ティーナとついに、初めての…?
リューイとティーナが…、これが良いのか悪いのか、後はお楽しみですね!
「リューイ様、起きてますか?」
青い顔をしたティーナが部屋を覗いた。
「どうしたんだい、こんな夜更けに…」
そう言うと、ティーナは言いづらそうに、
「今日だけで構いません。部屋の片隅に、リューイ様と一緒に寝かせて頂けないでしょうか?」
何か理由があるのだろう、ティーナがワガママ(ワガママの内にも入らないが)を言うのは珍しい。僕は、
「いいよ、僕が床で寝るから、このベッドをティーナが使うといい」
そう言って僕がベッドから起き上がると、
「やはりいいです、すいませんでした」
そう言って立ち去ろうとするティーナの腕を掴んだ。
「何か理由があるんだよね、聞いてもいいかい?」
そう言うと、ティーナをベッドに座らせ、僕も横に座った。落ち着くと、ティーナは少しづつ話を始めた。
「部屋に入って休もうとしたら、声が聞こえてきたのです。それは、私に何かをするのでは無く、何かを恨むのでも無く、ただ「痛い、苦しい、助けて!」と、いっぱい集まってくるのです。何をすれば良いのか問いかけても、苦しむだけなのです。同胞の魂が苦しんでいるのを私は何も出来ずにいました。辛くて、ついリューイ様にすがってしまいました。ごめんなさい…」
そう言ってティーナは立ち去ろうとした。
僕はティーナを捕まえて、強く抱きしめた。
「リュー、イ、様?」
ティーナは優しい、誰よりも僕を思ってくれる。そして僕を守ろうとしてくれる。けど、15歳の女の子なのだ。
怖くないはずがない、不安がないはずがない、それでも僕について来てくれた。覚悟が無かったのは僕だ。種族がなんだ、竜人族の掟がなんだ!目の前の少女の、真っ直ぐな想いに答えられなかった。
そう、僕が一番覚悟が無かったんだ!
「ティーナ、聞いて欲しい。不安がらせてすまない。僕はティーナが好きだ。僕はティーナを愛している」
僕はティーナのおでこにキスをした。なぜか最初にそうしなきゃいけない気がした。
「あぁ、リューイ様…」
ティーナは嬉しそうに涙を流した。
「あぁ、私もです。えぇ、私もリューイ様を愛しています。そんな言葉、聞けるなんて…、」
僕はティーナの唇にキスをした。ティーナもそれに答えてくれた。そして強く抱きしめた。
その夜、僕らは結ばれた…。
翌朝、僕は目が覚めた。ティーナは良く眠っている、二人とも裸で抱き合っていた。
そう、家族を無くした僕に家族ができた。今度こそ、僕が守ろう!
ティーナを起こさないようにして部屋を後にする。外に出るときれいな朝焼けが見えた。
振り返るとティーナがシーツを纏い立っていた。僕はティーナに近づいて抱きしめた…。
それはそれ、これはコレ、お米モドキの大収穫です!迷いの取れた僕とティーナは全身全霊、全力でお米モドキを収穫していきます、通常の三倍です、ドン!
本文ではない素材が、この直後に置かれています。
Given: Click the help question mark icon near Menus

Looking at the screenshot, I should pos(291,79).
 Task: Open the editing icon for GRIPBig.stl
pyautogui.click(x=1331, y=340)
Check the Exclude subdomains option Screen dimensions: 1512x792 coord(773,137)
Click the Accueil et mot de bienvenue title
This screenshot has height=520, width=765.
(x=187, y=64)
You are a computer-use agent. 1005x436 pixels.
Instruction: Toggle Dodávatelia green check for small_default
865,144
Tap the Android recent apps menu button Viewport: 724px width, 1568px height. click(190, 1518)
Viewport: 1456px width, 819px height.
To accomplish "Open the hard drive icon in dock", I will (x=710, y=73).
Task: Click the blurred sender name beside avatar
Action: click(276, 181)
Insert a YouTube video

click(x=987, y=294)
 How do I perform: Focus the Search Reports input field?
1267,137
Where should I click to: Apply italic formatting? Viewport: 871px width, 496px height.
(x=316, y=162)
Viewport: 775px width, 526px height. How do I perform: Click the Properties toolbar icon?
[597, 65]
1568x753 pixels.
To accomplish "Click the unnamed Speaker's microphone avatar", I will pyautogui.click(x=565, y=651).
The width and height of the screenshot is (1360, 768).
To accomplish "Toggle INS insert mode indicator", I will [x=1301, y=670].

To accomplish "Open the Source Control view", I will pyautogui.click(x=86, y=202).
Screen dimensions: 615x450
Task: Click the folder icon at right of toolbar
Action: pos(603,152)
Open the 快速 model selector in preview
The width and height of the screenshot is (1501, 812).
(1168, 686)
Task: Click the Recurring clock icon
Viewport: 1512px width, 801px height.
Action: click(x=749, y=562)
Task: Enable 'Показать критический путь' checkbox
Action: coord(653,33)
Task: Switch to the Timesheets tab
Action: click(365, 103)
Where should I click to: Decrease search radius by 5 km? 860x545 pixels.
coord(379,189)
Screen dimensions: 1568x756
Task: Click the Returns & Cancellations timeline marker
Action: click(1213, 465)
見える範囲をあらかた片付け、脱穀作業し異次元ポーチに収納しました。
「さて、とりあえずここでの作業は終了だな」
僕らはおにぎりを食べながら話しをしました。
あの夜以来、ティーナはなぜか同胞の声を聞か無くなったと言います。えっ、僕ら?毎晩一緒に寝てますよ!
「では、つぎは遺跡の調査ですね」
そう、ティーナのおじいさんの手記にもあった遺跡だ。
竜の里に来る途中に森の中に見えていた。まずは竜の里に向かう事にしたので後回しにしたのだ。
「明日には出発しよう」
そう言うと僕らは竜の里に戻っていった。
翌日、遺跡の調査の前に城に訪れた。
玉座を前にし、
「この地に住む魂に安らぎが得られますように…」と魂が安らかになるよう祈った。
すると、どこから声が聞こえた。
「そなたらの旅路に幸多からん事を祈ります…」
そして、僕達は竜の里を後にした。
「昨夜はずいぶんとお楽しみでしたね!」
ティーナが家を出る時にそう聞こえたそうですよ。